24             I just wanted to hear any comments that the parties might have on

25     that.

Page 1102

 1             MR. GROOME:  Your Honour, I would agree with that and I would

 2     also ask that there be an additional amendment to it.  As the Court heard

 3     yesterday during the testimony of Dr. Falke, we had a similar form that

 4     also had the box ticked that there were observable signs that

 5     Mr. Stanisic was too unwell to come to court.  Yet when I asked Dr. Falke

 6     what were the observable signs, the medical doctor who saw him the very

 7     day, hours before he was in court, he said that he saw no observable

 8     signs.

 9             So I would suggest that the form also be amended to ask the

10     medical staff to actually list what are the observable signs that they

11     have seen that indicates to them that Mr. Stanisic is too unwell to go to

12     use the video conference centre or come to court.

13             JUDGE ROBINSON:  I'm not certain that I want to go that far

14     because, after all, these are matters of -- may be matters of

15     interpretation and one officer is saying that he has seen observable

16     symptoms and another one is saying that he has not.

17             What I think I'll certainly do is ask the court deputy to bring

18     to the attention of the registrar who will bring that to the attention of

19     the UNDU that the question now is whether the accused is well or unwell

20     to follow and participate in the proceedings via the video conference

21     link.

22                           [Trial Chamber confers]

23             JUDGE ROBINSON:  Let me hear Mr. Knoops.  Do you have anything on

24     this matter to say?

25             MR. KNOOPS:  Thank you, Your Honour.  No comments.

Page 1103

 1                           [Trial Chamber confers]

 2             JUDGE ROBINSON:  The Chamber has considered your submissions,

 3     Mr. Groome.  We believe there is merit in it, so I'll also ask the court

 4     deputy to transmit to the registrar who will in turn pass on to the UNDU

 5     the Chamber's instructions that where there is a confirmation of

 6     observable symptoms, then those symptoms should be indicated, those

 7     symptoms should be identified.

 8             In the box 4A, it says, "I assess that he will require ..." I'm

 9     not certain, is that a two, a number, or a question sign?  Can anyone

10     help?

11             MR. GROOME:  Your Honour, based on all of the forms when I

12     reviewed them from my examination for Dr.

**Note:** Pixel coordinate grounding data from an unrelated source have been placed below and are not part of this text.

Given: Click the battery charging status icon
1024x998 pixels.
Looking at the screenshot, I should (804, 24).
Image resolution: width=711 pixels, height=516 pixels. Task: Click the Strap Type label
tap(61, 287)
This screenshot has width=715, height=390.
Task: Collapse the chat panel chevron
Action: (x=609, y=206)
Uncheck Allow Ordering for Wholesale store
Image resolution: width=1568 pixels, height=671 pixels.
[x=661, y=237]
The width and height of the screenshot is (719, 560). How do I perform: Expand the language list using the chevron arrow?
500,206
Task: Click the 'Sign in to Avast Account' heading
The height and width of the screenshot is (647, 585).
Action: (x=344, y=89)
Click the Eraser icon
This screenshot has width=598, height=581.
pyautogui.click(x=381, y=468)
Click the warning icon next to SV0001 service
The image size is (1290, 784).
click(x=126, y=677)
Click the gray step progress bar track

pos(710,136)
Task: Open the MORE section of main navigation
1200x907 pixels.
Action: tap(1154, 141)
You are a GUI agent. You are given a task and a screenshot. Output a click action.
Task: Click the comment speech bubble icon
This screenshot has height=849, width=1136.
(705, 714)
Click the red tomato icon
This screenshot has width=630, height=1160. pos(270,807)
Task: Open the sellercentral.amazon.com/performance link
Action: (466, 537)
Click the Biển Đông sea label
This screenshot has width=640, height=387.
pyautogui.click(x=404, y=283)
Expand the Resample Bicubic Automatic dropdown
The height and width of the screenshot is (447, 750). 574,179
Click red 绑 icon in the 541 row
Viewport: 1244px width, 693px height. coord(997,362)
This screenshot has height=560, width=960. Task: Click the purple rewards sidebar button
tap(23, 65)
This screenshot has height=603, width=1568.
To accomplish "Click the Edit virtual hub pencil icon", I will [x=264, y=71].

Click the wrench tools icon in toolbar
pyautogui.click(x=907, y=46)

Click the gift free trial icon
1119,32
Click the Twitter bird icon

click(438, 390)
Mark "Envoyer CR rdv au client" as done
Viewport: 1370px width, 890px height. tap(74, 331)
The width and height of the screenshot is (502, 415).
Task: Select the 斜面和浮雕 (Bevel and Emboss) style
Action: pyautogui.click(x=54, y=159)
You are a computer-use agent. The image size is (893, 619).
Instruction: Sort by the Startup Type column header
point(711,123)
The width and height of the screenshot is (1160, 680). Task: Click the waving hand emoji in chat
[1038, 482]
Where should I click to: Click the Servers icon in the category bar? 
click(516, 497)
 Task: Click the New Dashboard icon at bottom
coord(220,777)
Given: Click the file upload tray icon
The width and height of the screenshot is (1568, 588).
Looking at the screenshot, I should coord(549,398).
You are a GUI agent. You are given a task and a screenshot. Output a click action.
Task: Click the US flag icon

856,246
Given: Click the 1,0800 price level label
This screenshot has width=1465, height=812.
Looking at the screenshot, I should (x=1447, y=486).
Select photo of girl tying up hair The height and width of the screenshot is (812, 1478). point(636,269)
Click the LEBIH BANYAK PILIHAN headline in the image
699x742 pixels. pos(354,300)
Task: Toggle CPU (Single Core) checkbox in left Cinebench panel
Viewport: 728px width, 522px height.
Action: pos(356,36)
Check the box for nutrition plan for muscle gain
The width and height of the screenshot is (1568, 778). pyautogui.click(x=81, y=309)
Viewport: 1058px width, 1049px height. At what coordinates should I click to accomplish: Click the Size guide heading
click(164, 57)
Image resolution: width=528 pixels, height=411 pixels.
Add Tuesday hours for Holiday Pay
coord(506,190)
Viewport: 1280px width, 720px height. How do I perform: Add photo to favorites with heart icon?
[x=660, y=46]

Falke, I believe it's a

13     question mark and it's been used consistently since, I believe, the

14     second week of April.

15             JUDGE ROBINSON:  It appears to be a question mark, yes.  Yes,

16     they all have that question mark, yes.

17             The Chamber has today issued an order as to the monitoring of the

18     accused while he is watching the proceedings by video conference link and

19     you would have seen that order or if you have not yet received it, you

20     will have it shortly.

21             Before we adjourn, I want to say that on Tuesday, the 6th of May,

22     we will sit in the morning, that's at 9.00 a.m., and also in the morning

23     on Wednesday the 7th, and Thursday the 8th.

24             We'll therefore adjourn until Tuesday, the 6th -- just a minute.

25             MR. GROOME:  Your Honour, just -- sorry.  Just one quick

Page 1104

 1     question.  Your Honour, the statements that you've asked us to provide,

 2     do you wish them in hard copy or in electronic format?  The statements of

 3     the witnesses the week prior, would you prefer them ...

 4             JUDGE ROBINSON:  I see.  The prior statements.

 5             MR. GROOME:  Yes.

 6             JUDGE ROBINSON:  I see.

 7             MR. GROOME:  We can provide them in either hard copy or

 8     electronic form.

 9             JUDGE ROBINSON:  Hard copy, please.

10             So we'll adjourn then until Tuesday the 6th, 9.00 a.m.

11                           --- Whereupon the hearing adjourned at 7.00 p.m.,

12                           to be reconvened on Tuesday, the 6th

13                           of May, 2008, at 9.00 a.m.